- What to produce -
Nothing but an exact copy of the records below counts as the answer.

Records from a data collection

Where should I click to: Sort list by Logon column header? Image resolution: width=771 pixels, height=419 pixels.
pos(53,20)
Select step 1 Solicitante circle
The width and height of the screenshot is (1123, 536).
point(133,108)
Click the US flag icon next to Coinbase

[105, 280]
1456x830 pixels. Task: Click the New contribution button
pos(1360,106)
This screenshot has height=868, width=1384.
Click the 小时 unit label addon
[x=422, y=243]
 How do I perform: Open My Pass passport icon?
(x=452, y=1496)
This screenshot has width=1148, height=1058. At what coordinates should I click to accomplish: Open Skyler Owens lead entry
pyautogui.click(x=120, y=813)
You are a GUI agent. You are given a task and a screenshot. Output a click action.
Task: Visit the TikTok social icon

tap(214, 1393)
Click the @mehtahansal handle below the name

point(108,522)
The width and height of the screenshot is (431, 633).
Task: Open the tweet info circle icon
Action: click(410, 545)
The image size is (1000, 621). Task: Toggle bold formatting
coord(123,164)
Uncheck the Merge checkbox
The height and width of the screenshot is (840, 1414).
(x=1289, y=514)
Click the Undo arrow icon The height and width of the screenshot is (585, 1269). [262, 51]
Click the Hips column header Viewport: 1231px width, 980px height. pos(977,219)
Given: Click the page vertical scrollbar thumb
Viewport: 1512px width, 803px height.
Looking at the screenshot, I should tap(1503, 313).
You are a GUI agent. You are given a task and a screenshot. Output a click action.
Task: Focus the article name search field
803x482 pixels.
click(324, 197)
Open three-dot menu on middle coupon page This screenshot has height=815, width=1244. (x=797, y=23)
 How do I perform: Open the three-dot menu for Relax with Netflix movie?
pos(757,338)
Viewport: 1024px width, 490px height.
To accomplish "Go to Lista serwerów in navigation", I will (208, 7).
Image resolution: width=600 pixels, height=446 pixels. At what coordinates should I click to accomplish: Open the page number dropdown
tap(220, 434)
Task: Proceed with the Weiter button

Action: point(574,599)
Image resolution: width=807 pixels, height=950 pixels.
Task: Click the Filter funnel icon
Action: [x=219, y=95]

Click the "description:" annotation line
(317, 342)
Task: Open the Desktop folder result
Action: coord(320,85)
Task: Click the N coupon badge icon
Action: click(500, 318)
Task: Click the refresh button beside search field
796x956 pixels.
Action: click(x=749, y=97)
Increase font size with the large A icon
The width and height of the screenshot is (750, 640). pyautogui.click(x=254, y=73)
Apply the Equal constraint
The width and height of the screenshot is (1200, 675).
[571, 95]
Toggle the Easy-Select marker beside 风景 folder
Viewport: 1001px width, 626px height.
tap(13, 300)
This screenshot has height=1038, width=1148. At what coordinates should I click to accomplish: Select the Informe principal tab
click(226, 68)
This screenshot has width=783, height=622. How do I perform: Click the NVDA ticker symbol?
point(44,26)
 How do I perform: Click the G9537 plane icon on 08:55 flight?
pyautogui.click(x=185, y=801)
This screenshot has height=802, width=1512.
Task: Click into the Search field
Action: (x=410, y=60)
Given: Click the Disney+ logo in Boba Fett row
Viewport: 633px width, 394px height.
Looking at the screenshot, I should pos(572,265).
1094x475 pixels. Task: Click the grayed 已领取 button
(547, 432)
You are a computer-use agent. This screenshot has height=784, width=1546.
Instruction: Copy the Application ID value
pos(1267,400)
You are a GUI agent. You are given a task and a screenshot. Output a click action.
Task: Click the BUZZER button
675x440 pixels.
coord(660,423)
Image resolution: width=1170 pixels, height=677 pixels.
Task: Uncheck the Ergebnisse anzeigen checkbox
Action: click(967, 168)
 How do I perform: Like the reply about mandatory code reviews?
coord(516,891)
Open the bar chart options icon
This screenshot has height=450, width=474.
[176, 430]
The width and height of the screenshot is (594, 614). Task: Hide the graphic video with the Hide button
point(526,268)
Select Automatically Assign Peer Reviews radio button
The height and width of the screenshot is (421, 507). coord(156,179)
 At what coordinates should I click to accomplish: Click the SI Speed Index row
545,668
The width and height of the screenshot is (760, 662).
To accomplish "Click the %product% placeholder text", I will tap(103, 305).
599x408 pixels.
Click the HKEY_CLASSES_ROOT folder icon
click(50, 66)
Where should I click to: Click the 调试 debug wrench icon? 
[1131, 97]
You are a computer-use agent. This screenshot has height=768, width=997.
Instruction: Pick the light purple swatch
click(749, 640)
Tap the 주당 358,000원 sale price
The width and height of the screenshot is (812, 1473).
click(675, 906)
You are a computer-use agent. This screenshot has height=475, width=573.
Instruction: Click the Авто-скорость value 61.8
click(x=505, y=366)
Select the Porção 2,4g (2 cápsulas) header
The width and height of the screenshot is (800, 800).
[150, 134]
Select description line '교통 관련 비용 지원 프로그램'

- Exercise response -
Where should I click to: Sort list by Logon column header? Image resolution: width=771 pixels, height=419 pixels.
pos(53,20)
Select step 1 Solicitante circle
The width and height of the screenshot is (1123, 536).
point(133,108)
Click the US flag icon next to Coinbase

[105, 280]
1456x830 pixels. Task: Click the New contribution button
pos(1360,106)
This screenshot has height=868, width=1384.
Click the 小时 unit label addon
[x=422, y=243]
 How do I perform: Open My Pass passport icon?
(x=452, y=1496)
This screenshot has width=1148, height=1058. At what coordinates should I click to accomplish: Open Skyler Owens lead entry
pyautogui.click(x=120, y=813)
You are a GUI agent. You are given a task and a screenshot. Output a click action.
Task: Visit the TikTok social icon

tap(214, 1393)
Click the @mehtahansal handle below the name

point(108,522)
The width and height of the screenshot is (431, 633).
Task: Open the tweet info circle icon
Action: click(410, 545)
The image size is (1000, 621). Task: Toggle bold formatting
coord(123,164)
Uncheck the Merge checkbox
The height and width of the screenshot is (840, 1414).
(x=1289, y=514)
Click the Undo arrow icon The height and width of the screenshot is (585, 1269). [262, 51]
Click the Hips column header Viewport: 1231px width, 980px height. pos(977,219)
Given: Click the page vertical scrollbar thumb
Viewport: 1512px width, 803px height.
Looking at the screenshot, I should tap(1503, 313).
You are a GUI agent. You are given a task and a screenshot. Output a click action.
Task: Focus the article name search field
803x482 pixels.
click(324, 197)
Open three-dot menu on middle coupon page This screenshot has height=815, width=1244. (x=797, y=23)
 How do I perform: Open the three-dot menu for Relax with Netflix movie?
pos(757,338)
Viewport: 1024px width, 490px height.
To accomplish "Go to Lista serwerów in navigation", I will (208, 7).
Image resolution: width=600 pixels, height=446 pixels. At what coordinates should I click to accomplish: Open the page number dropdown
tap(220, 434)
Task: Proceed with the Weiter button

Action: point(574,599)
Image resolution: width=807 pixels, height=950 pixels.
Task: Click the Filter funnel icon
Action: [x=219, y=95]

Click the "description:" annotation line
(317, 342)
Task: Open the Desktop folder result
Action: coord(320,85)
Task: Click the N coupon badge icon
Action: click(500, 318)
Task: Click the refresh button beside search field
796x956 pixels.
Action: click(x=749, y=97)
Increase font size with the large A icon
The width and height of the screenshot is (750, 640). pyautogui.click(x=254, y=73)
Apply the Equal constraint
The width and height of the screenshot is (1200, 675).
[571, 95]
Toggle the Easy-Select marker beside 风景 folder
Viewport: 1001px width, 626px height.
tap(13, 300)
This screenshot has height=1038, width=1148. At what coordinates should I click to accomplish: Select the Informe principal tab
click(226, 68)
This screenshot has width=783, height=622. How do I perform: Click the NVDA ticker symbol?
point(44,26)
 How do I perform: Click the G9537 plane icon on 08:55 flight?
pyautogui.click(x=185, y=801)
This screenshot has height=802, width=1512.
Task: Click into the Search field
Action: (x=410, y=60)
Given: Click the Disney+ logo in Boba Fett row
Viewport: 633px width, 394px height.
Looking at the screenshot, I should pos(572,265).
1094x475 pixels. Task: Click the grayed 已领取 button
(547, 432)
You are a computer-use agent. This screenshot has height=784, width=1546.
Instruction: Copy the Application ID value
pos(1267,400)
You are a GUI agent. You are given a task and a screenshot. Output a click action.
Task: Click the BUZZER button
675x440 pixels.
coord(660,423)
Image resolution: width=1170 pixels, height=677 pixels.
Task: Uncheck the Ergebnisse anzeigen checkbox
Action: click(967, 168)
 How do I perform: Like the reply about mandatory code reviews?
coord(516,891)
Open the bar chart options icon
This screenshot has height=450, width=474.
[176, 430]
The width and height of the screenshot is (594, 614). Task: Hide the graphic video with the Hide button
point(526,268)
Select Automatically Assign Peer Reviews radio button
The height and width of the screenshot is (421, 507). coord(156,179)
 At what coordinates should I click to accomplish: Click the SI Speed Index row
545,668
The width and height of the screenshot is (760, 662).
To accomplish "Click the %product% placeholder text", I will tap(103, 305).
599x408 pixels.
Click the HKEY_CLASSES_ROOT folder icon
click(50, 66)
Where should I click to: Click the 调试 debug wrench icon? 
[1131, 97]
You are a computer-use agent. This screenshot has height=768, width=997.
Instruction: Pick the light purple swatch
click(749, 640)
Tap the 주당 358,000원 sale price
The width and height of the screenshot is (812, 1473).
click(675, 906)
You are a computer-use agent. This screenshot has height=475, width=573.
Instruction: Click the Авто-скорость value 61.8
click(x=505, y=366)
Select the Porção 2,4g (2 cápsulas) header
The width and height of the screenshot is (800, 800).
[150, 134]
Select description line '교통 관련 비용 지원 프로그램'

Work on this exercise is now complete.